The systemic inflammatory response syndrome has low specificity to identify infected patients at risk of worsening to severe sepsis or shock.

OBJECTIVE:

To examine the incidence of and risk factors for worsening sepsis in infected patients.

METHODS:

A 1-year inception cohort study in 28 intensive care units of patients (n = 1,531) having a first episode of infection on admission or during the stay.

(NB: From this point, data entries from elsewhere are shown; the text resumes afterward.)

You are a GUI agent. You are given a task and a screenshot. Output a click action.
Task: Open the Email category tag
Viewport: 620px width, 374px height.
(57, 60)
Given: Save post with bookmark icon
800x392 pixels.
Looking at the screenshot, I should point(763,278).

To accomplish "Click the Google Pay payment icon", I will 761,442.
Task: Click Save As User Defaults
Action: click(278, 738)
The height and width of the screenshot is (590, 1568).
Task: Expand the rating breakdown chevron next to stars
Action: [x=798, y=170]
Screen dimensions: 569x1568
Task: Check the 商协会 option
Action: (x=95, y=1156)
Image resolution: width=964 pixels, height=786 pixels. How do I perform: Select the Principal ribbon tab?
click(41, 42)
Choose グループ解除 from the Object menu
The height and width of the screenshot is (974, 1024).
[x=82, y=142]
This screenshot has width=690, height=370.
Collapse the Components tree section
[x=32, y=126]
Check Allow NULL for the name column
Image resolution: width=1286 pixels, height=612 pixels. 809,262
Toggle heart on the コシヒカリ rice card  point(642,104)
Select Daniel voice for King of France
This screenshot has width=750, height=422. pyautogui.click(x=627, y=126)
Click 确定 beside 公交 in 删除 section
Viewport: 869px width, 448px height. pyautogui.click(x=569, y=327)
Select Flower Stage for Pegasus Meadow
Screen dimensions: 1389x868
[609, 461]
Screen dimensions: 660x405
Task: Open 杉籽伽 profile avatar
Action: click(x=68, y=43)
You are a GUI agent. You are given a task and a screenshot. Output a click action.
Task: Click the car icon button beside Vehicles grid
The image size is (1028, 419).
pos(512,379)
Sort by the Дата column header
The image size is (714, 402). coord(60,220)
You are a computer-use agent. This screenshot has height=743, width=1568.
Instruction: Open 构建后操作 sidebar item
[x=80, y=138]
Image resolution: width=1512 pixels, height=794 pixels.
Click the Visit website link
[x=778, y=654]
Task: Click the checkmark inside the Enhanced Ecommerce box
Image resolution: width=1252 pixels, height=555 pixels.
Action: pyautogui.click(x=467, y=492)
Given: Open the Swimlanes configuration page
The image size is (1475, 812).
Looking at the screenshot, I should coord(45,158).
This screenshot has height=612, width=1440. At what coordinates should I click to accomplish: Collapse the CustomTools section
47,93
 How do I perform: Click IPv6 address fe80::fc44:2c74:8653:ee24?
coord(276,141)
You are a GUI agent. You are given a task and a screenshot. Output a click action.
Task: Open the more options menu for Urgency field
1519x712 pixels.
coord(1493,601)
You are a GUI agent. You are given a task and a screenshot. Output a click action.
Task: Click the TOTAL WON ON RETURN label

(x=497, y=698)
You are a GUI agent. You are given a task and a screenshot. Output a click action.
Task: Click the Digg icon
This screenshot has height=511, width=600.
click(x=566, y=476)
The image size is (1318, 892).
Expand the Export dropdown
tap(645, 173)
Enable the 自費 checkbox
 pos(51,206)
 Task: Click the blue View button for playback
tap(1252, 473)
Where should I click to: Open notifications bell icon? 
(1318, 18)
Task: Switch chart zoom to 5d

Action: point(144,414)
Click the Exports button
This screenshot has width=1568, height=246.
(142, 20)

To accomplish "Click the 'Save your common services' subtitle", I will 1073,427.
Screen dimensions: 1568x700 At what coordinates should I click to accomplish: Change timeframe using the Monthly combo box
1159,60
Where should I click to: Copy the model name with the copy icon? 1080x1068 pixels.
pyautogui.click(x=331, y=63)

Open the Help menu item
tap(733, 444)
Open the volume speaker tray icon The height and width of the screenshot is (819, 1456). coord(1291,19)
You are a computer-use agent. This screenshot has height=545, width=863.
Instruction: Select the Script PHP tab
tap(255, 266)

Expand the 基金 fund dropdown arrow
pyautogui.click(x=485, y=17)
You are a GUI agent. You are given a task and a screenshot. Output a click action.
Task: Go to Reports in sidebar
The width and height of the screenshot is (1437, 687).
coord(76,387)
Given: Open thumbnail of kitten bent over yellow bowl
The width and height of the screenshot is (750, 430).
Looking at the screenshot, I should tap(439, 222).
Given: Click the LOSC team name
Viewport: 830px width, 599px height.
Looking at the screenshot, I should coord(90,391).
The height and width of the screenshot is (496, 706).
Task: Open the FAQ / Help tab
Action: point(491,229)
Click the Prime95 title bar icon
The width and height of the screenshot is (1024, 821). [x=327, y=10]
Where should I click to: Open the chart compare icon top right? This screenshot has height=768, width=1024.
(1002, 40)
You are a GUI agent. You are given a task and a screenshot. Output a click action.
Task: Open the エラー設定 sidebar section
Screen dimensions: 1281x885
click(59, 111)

MEASUREMENTS AND MAIN RESULTS:

The cumulative incidence of progression to severe sepsis or shock was 20% and 24% at Days 10 and 30, respectively. Variables independently associated (hazard ratio [HR]) with worsening sepsis included: temperature higher than 38.2 degrees C (1.6), heart rate greater than 120/minute (1.3), systolic blood pressure higher than 110 mm Hg (1.5), platelets higher than 150 x 109/L (1.5), serum sodium higher than 145 mmol/L (1.5), bilirubin higher than 30 mumol/L (1.3), mechanical ventilation (1.5), and five variables characterizing infection (pneumonia [HR 1.5], peritonitis [1.5], primary bacteremia [1.8], and infection with gram-positive cocci [1.3] or aerobic gram-negative bacilli [1.4]). The 12 weighted variables were included in a score (Risk of Infection to Severe Sepsis and Shock Score, range 0-49), summarized in four classes of "low" (score 0-8) and "moderate" (8.5-16) risk (9% and 17% probability of worsening, respectively), and of "high" (16.5-24) and "very high" (score > 24) risk (31% and 55% probability, respectively).

CONCLUSIONS:

One of four patients presenting with infection/sepsis worsen to severe sepsis or shock. A score estimating this risk, using objectively defined criteria for systemic inflammatory response syndrome, could be used by physicians to stratify patients for clinical management and to test new interventions.

PMID:
15531752
DOI:
10.1164/rccm.200403-324OC
[Indexed for MEDLINE]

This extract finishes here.